No single word resonates with Americans and millions of others quite like freedom. A television commercial announces that buying a certain automobile or flying with a certain airline will make you "free." People celebrate their country's independence with songs of "freedom" on their lips and ringing in their ears. Politicians, businesspeople, advertisers, salesmen, military leaders and recruiters—all know how to use "freedom" to attract attention and draw interest. Few words are so common while carrying so much weight.
The word is also found throughout Scripture and Christian tradition. Everyone raised in Sunday school knows "the truth will set you free" (John 8:32) and "[i]t is for freedom that Christ has set us free" (Gal. 5:1). Freedom is not just an American or humanitarian theme; it's also a gospel theme.

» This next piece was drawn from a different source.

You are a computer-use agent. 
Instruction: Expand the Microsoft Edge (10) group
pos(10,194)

Unfortunately, two very different ideas of freedom get confused in many people's minds. The biblical idea of freedom is different from, but easily confused with, the cultural value of the same name. And neither one is the same as "free will." It can be confusing to the average Christian who wants to know what "real freedom" is. Is it having choices? Is it lack of coercion and constraint? Is it being able to do whatever you want? In what sense does Christ set us free, and how is that different from what Madison Avenue and Hollywood promise?

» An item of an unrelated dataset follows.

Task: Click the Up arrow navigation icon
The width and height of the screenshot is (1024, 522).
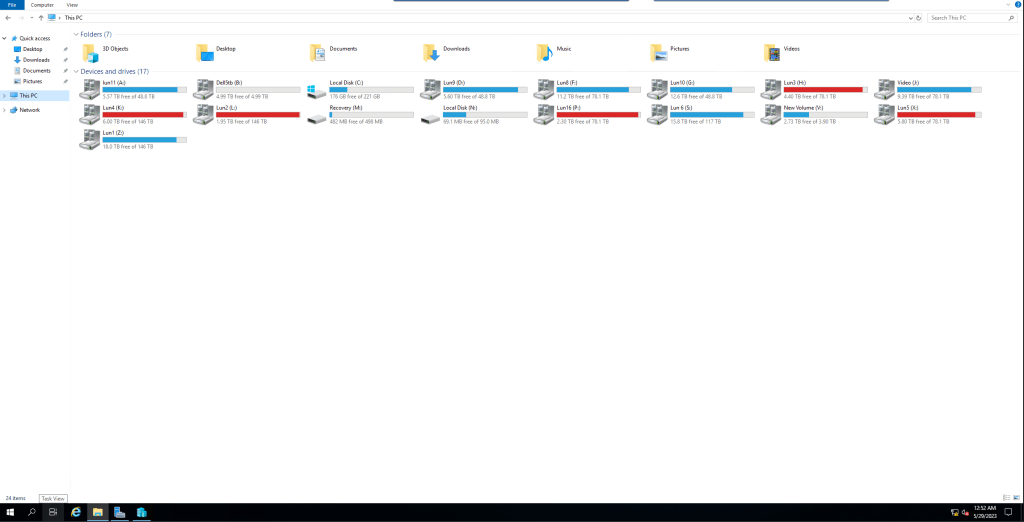Action: click(40, 18)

At the very heart of the Christian gospel is the strange truth that real freedom is found only in giving up everything secular culture touts as freedom. The gospel, it turns out, requires a distinction between the enjoyment of true freedom and the mere possession of "free will." Not that free will or independence from tyranny is a bad thing; they're just not true freedom. True freedom, the gospel tells us, is trusting obedience, the obedience of faith. That's not exactly the image one finds portrayed in popular culture.
A Kind of Bondage
When I was a kid, I heard many sermon illustrations. My dad was a pastor, and he overflowed with them—in the pulpit and at home! So did the evangelists and missionaries who crowded our kitchen and sanctuary. A memorable one was the homey but pithily expressed truth about freedom—"gospel freedom." A train is free only so long as it stays on its tracks; a train that jumps the tracks is "free" of the rails but no longer free in the most important sense of the word. It's a freed wreck that can't go anywhere. "Free," but no longer truly free.

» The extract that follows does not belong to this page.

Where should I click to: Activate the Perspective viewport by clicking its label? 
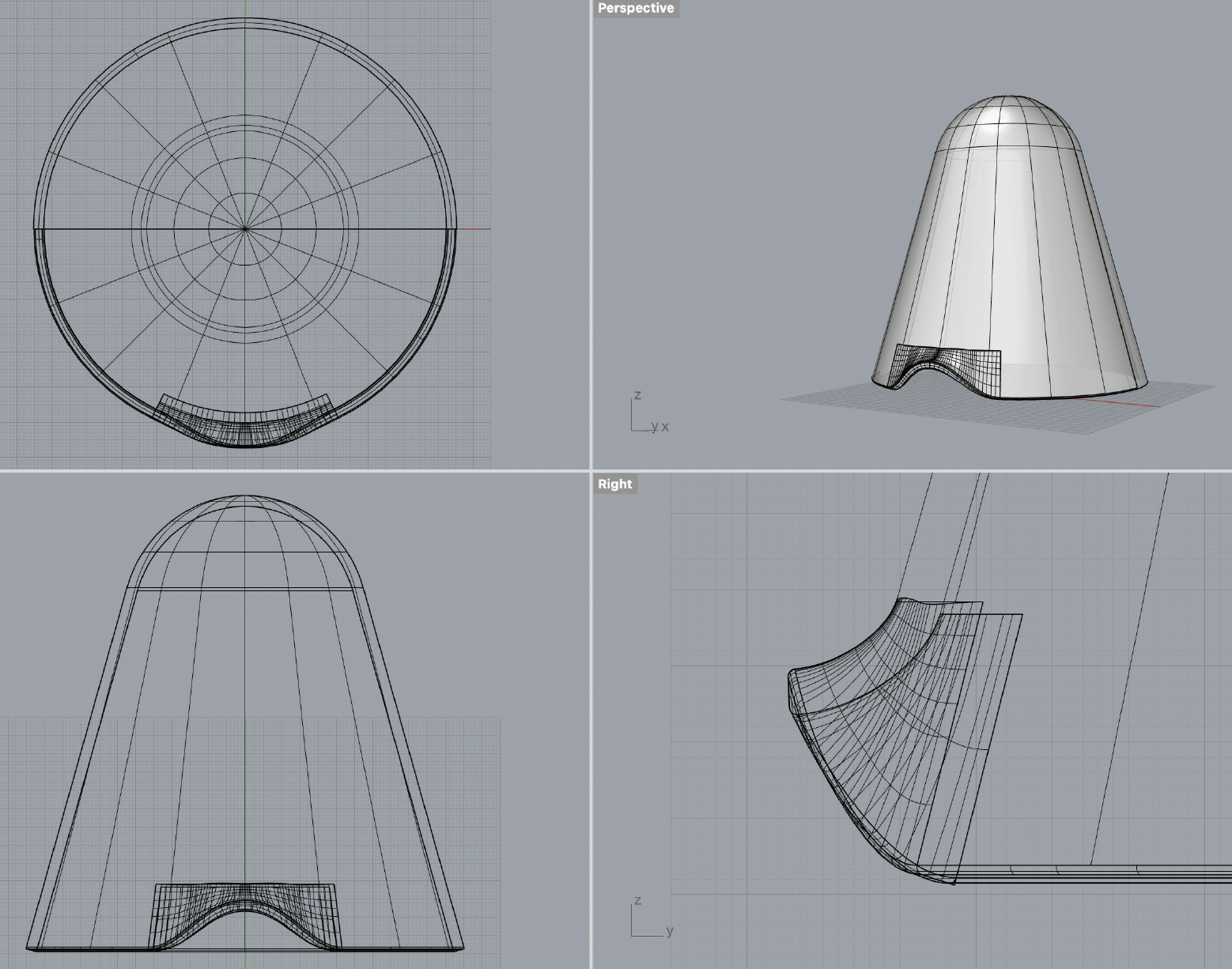(x=636, y=9)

The great church father Augustine taught that true freedom is not choice or lack of constraint, but being what you are meant to be. Humans were created in the image of God. True freedom, then, is not found in moving away from that image but only in living it out. The closer we conform to the true image of God, Jesus Christ, the freer we become. The farther we drift from it, the more our freedom shrinks.
From a Christian perspective, then, freedom—paradoxically—is a kind of bondage. Martin Luther expressed this truth better than anyone since the apostle Paul. In his 1520 treatise On Christian Liberty (also known as On the Freedom of a Christian), the Reformer put it in a nutshell: "A Christian man is the most free lord of all, and subject to none; a Christian man is the most dutiful servant of all, and subject to everyone."
In other words, according to Luther, because of what Christ has done for her and because of her faith in Christ, the Christian is absolutely free from the bondage of the law. She doesn't have to do anything. On the other hand, out of gratitude for what Christ has done for her and in her, the Christian is bound in servitude to God and other people. She gets to serve them freely and joyfully. A person who doesn't "get" the "get to" part simply doesn't know the joy of salvation. That's what Luther meant.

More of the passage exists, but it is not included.